Can you copy the account of the visit to the mothership from "The saucer eventually" up to and including "aboard the mothership.", switching "saucer" to "spacecraft" throughout?

* _Reading passage_
* * * * * * * * *

The saucer eventually arrived at the mothership and entered through a circular airlock on its side, where the pilot and Maliszewski waited a minute before they could leave the saucer and take a walk aboard the mothership.
Aboard the mothership, Maliszewski met an extremely beautiful and extremely tall (approximately 2 meters) slender woman who wore a glittering suit, a miniskirt and a cloak. She was accompanied by similar-looking individuals who said nothing. The woman spoke fluent Danish and gave him three kisses – one on each cheek and one on the forehead. She then told him: ”You are my brother, and I am your sister. You should not believe that you are alone in this mighty universe”. Maliszewski then asked her about how the society of the Zutornians was organised, as well as whether they had any type of religion and believed in a God or Devil like those of Christianity. The Zutornian woman told Maliszewski that they knew of an entity they called the Supreme Being, and that the only thing the Supreme Being requested was that you love your neighbor. The Earth was the Supreme Being’s colony, which he had used similar races to colonize who might have had different skin colors, but were the same underneath. She then said that the Supreme Being wished no evil upon his creations, but there existed also a being of envy who wanted to destroy everything, and who might be the same entity that humans called The Devil.

* * * * * * * * *

* _Data section_
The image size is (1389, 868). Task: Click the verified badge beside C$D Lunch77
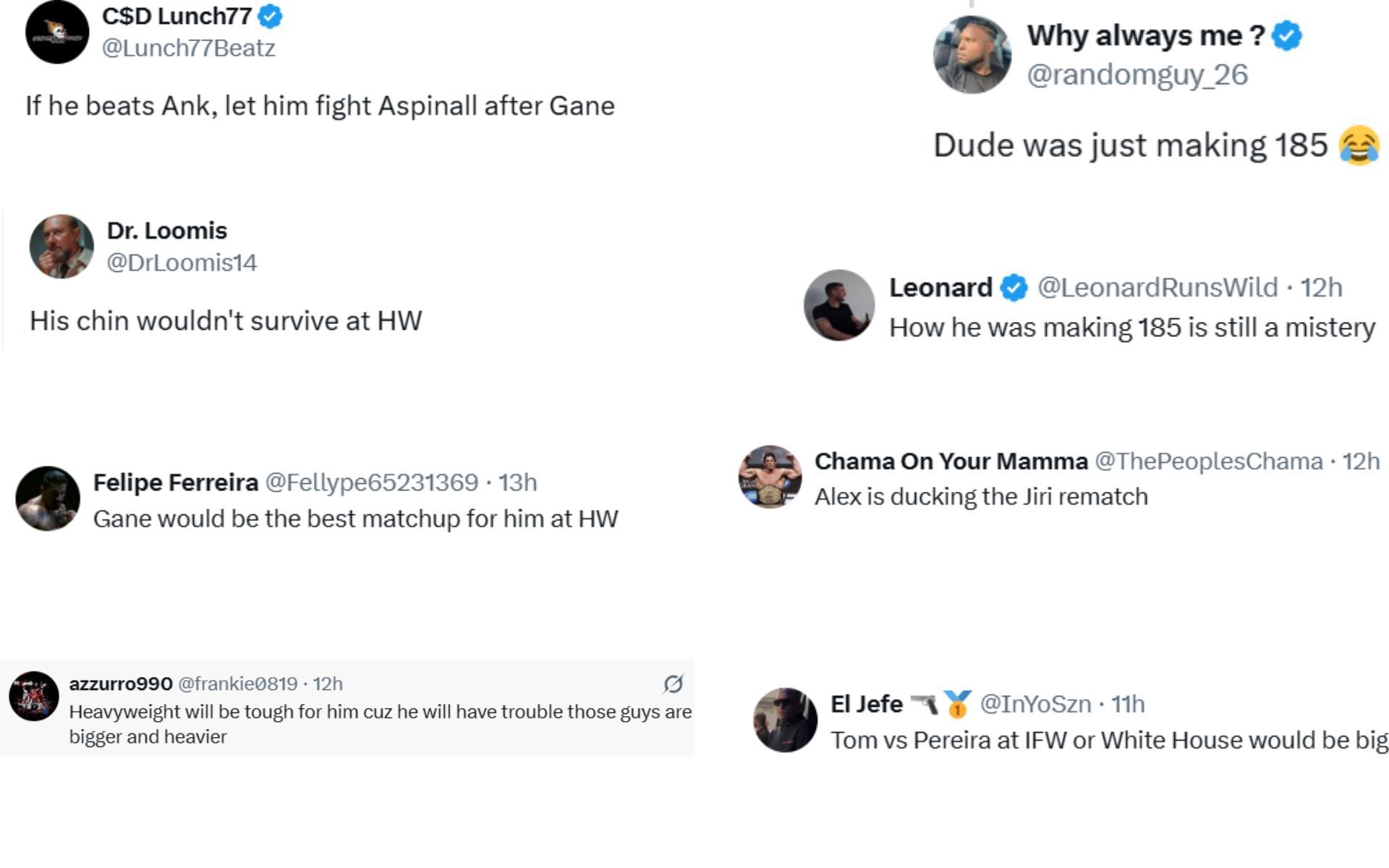[x=271, y=16]
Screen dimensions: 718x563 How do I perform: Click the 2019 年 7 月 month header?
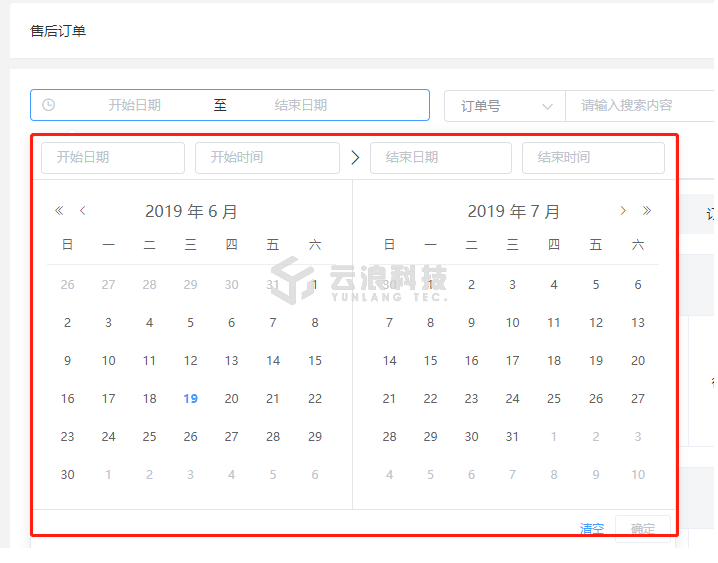[514, 212]
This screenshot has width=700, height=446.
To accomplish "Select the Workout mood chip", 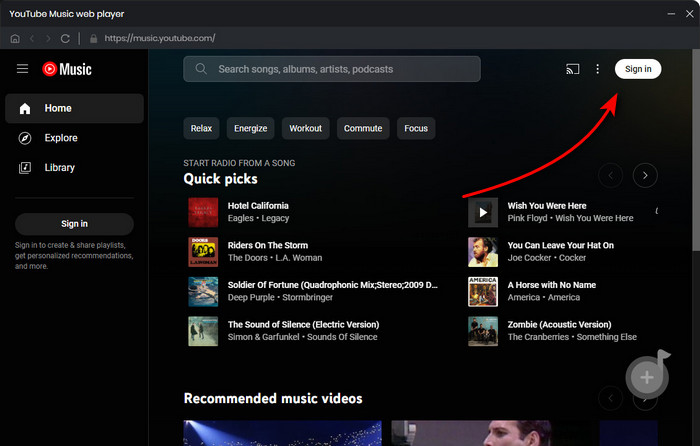I will coord(306,129).
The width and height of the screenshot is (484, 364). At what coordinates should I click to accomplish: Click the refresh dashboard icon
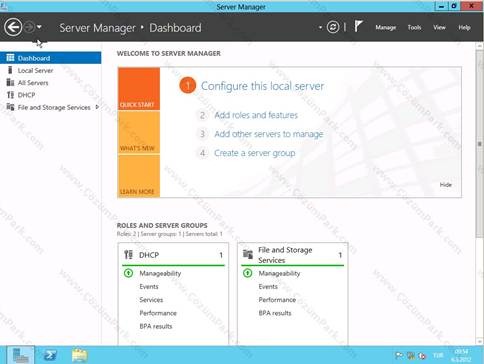coord(333,27)
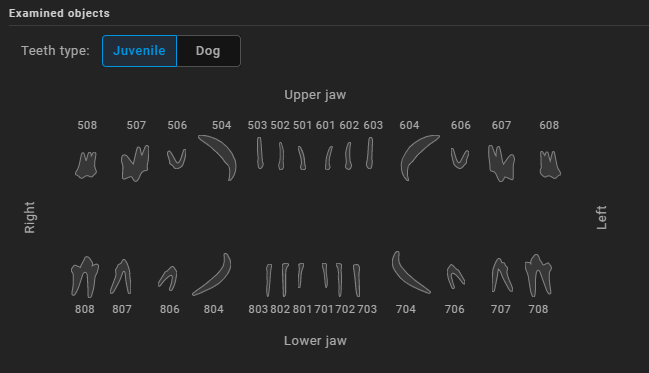
Task: Select upper right canine tooth 504
Action: coord(218,157)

* * * * * * * * *

* _Response to the task_
The spacecraft eventually arrived at the mothership and entered through a circular airlock on its side, where the pilot and Maliszewski waited a minute before they could leave the spacecraft and take a walk aboard the mothership.